例えば半年間で欠勤ゼロの社員を「A評価」、欠勤5日以上の社員は「B評価」とし、評価に応じて賞与支給月数に差をつけるといった制度が考えられます(評価基準は会社ごとに異なります)。
また、賞与算定に出勤率を反映する会社では、一定以上欠勤すると賞与支給の減額・不支給となる場合もあります。極端なケースでは「支給日前日まで○日以上連続欠勤した場合は賞与支給しない」という規定を設ける企業もあります。日頃から欠勤を減らすことが賞与アップにつながる点も留意しましょう。
その他の手当
通勤手当や食事手当などは出勤しなかった日数分を日割り減額する会社が多いです。逆に住宅手当や家族手当など出勤と直接関係ない手当は欠勤しても満額支給されるケースが一般的ですが、会社によっては欠勤日数比例で減額することもあります。どの手当を欠勤控除の対象とするかは企業の裁量であり、就業規則に定めが必要です。自社のルールを確認し、欠勤が手当に与える影響を把握しておきましょう。
1ヶ月以上長期欠勤した場合の給与・社会保険の対応
1ヶ月以上の長期欠勤が発生した場合、給与や社会保険の扱いは通常の欠勤とさらに異なる対応が必要です。
給与の扱いと傷病手当金
本人都合で1ヶ月以上連続欠勤する場合、その期間は基本的に無給となります。会社としては休業補償義務はありません。一方で、健康保険に加入していれば傷病手当金を受給できる可能性があります。傷病手当金は病気やケガで働けず会社から給与を十分に受け取れないときに支給されるもので、連続する3日間の待機期間の後、4日目以降の欠勤日について標準報酬日額の約67%(2/3)の金額が最長1年6ヶ月支給されます。
例えば1ヶ月まるまる病気欠勤し会社から給与が出ない場合、条件を満たせばその月の生活費として健康保険から手当金が支給されるわけです。長期欠勤に入る際は会社を通じて速やかに傷病手当金の申請手続きを行いましょう。
★ ★ ★ ★ ★ ★ ★
求められる作業: 欠勤が賞与や手当に与える影響と長期欠勤時の対応を扱った本文を、一字も変えずに全文書き出してください。 ここからのデータは、本文とは別の資料です。

利用可能なデータ:
★ ★ ★ ★ ★ ★ ★
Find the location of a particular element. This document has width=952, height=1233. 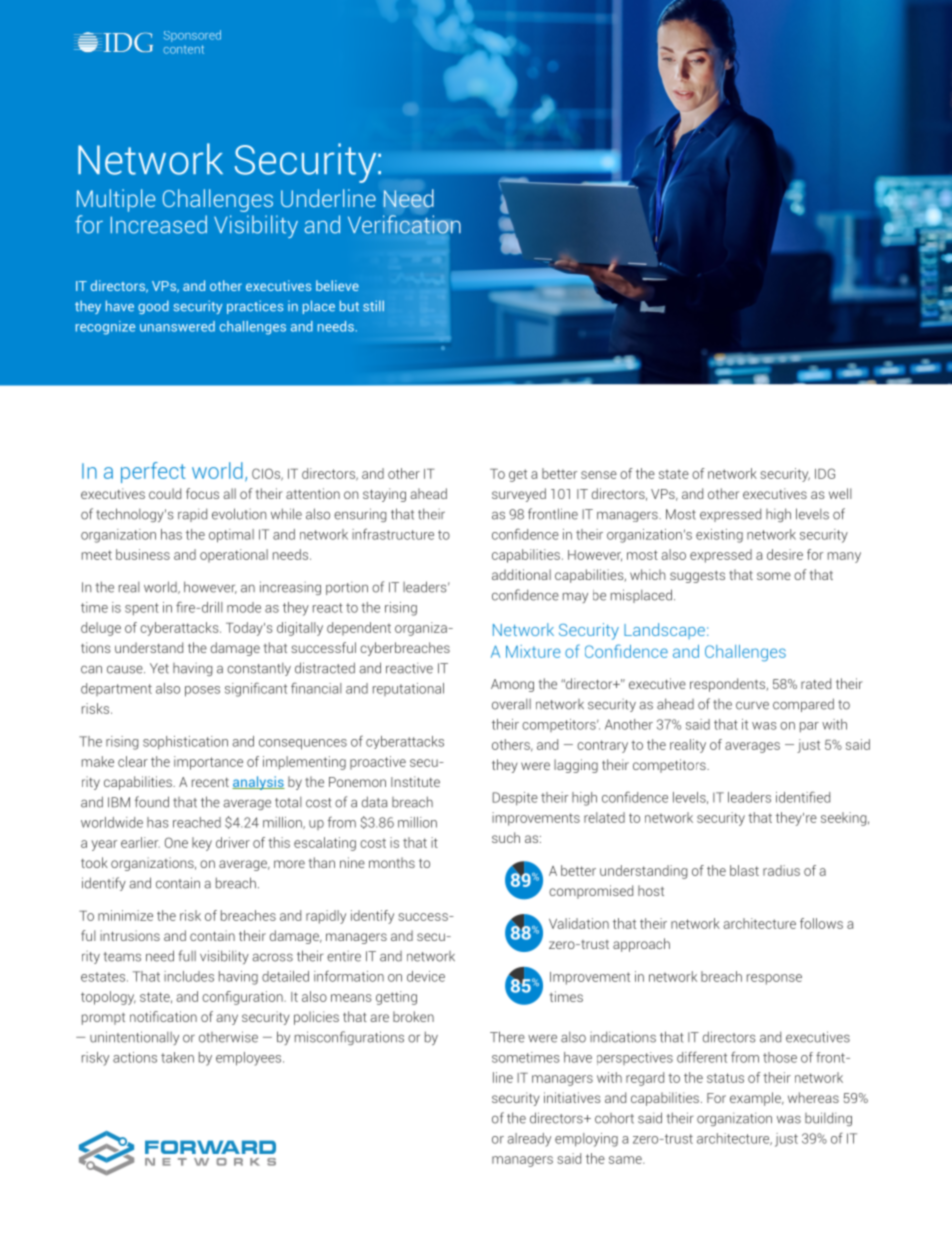

still is located at coordinates (373, 305).
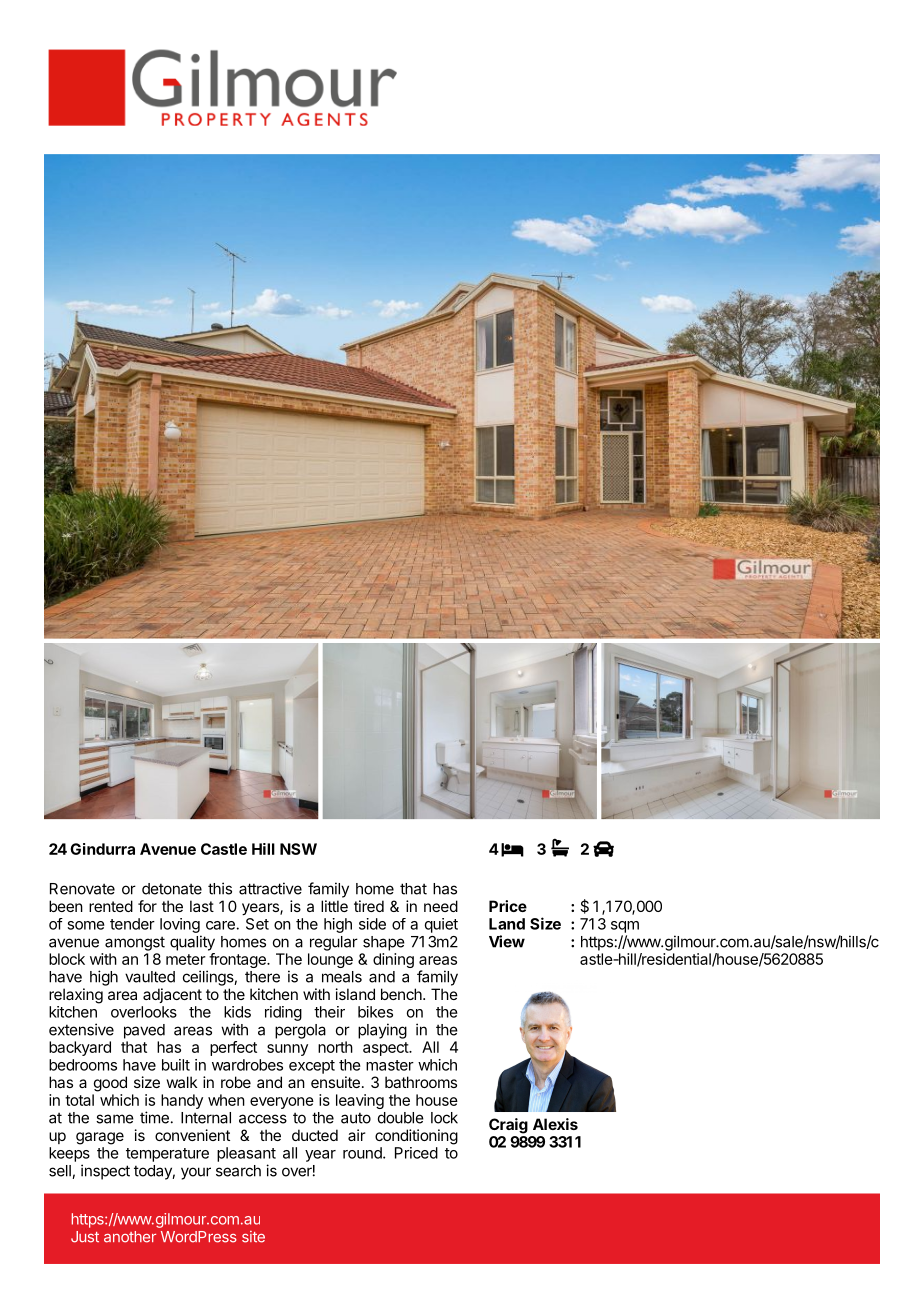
★ ★ ★ ★ ★ ★ ★
正しい結果:
例えば半年間で欠勤ゼロの社員を「A評価」、欠勤5日以上の社員は「B評価」とし、評価に応じて賞与支給月数に差をつけるといった制度が考えられます(評価基準は会社ごとに異なります)。
また、賞与算定に出勤率を反映する会社では、一定以上欠勤すると賞与支給の減額・不支給となる場合もあります。極端なケースでは「支給日前日まで○日以上連続欠勤した場合は賞与支給しない」という規定を設ける企業もあります。日頃から欠勤を減らすことが賞与アップにつながる点も留意しましょう。
その他の手当
通勤手当や食事手当などは出勤しなかった日数分を日割り減額する会社が多いです。逆に住宅手当や家族手当など出勤と直接関係ない手当は欠勤しても満額支給されるケースが一般的ですが、会社によっては欠勤日数比例で減額することもあります。どの手当を欠勤控除の対象とするかは企業の裁量であり、就業規則に定めが必要です。自社のルールを確認し、欠勤が手当に与える影響を把握しておきましょう。
1ヶ月以上長期欠勤した場合の給与・社会保険の対応
1ヶ月以上の長期欠勤が発生した場合、給与や社会保険の扱いは通常の欠勤とさらに異なる対応が必要です。
給与の扱いと傷病手当金
本人都合で1ヶ月以上連続欠勤する場合、その期間は基本的に無給となります。会社としては休業補償義務はありません。一方で、健康保険に加入していれば傷病手当金を受給できる可能性があります。傷病手当金は病気やケガで働けず会社から給与を十分に受け取れないときに支給されるもので、連続する3日間の待機期間の後、4日目以降の欠勤日について標準報酬日額の約67%(2/3)の金額が最長1年6ヶ月支給されます。
例えば1ヶ月まるまる病気欠勤し会社から給与が出ない場合、条件を満たせばその月の生活費として健康保険から手当金が支給されるわけです。長期欠勤に入る際は会社を通じて速やかに傷病手当金の申請手続きを行いましょう。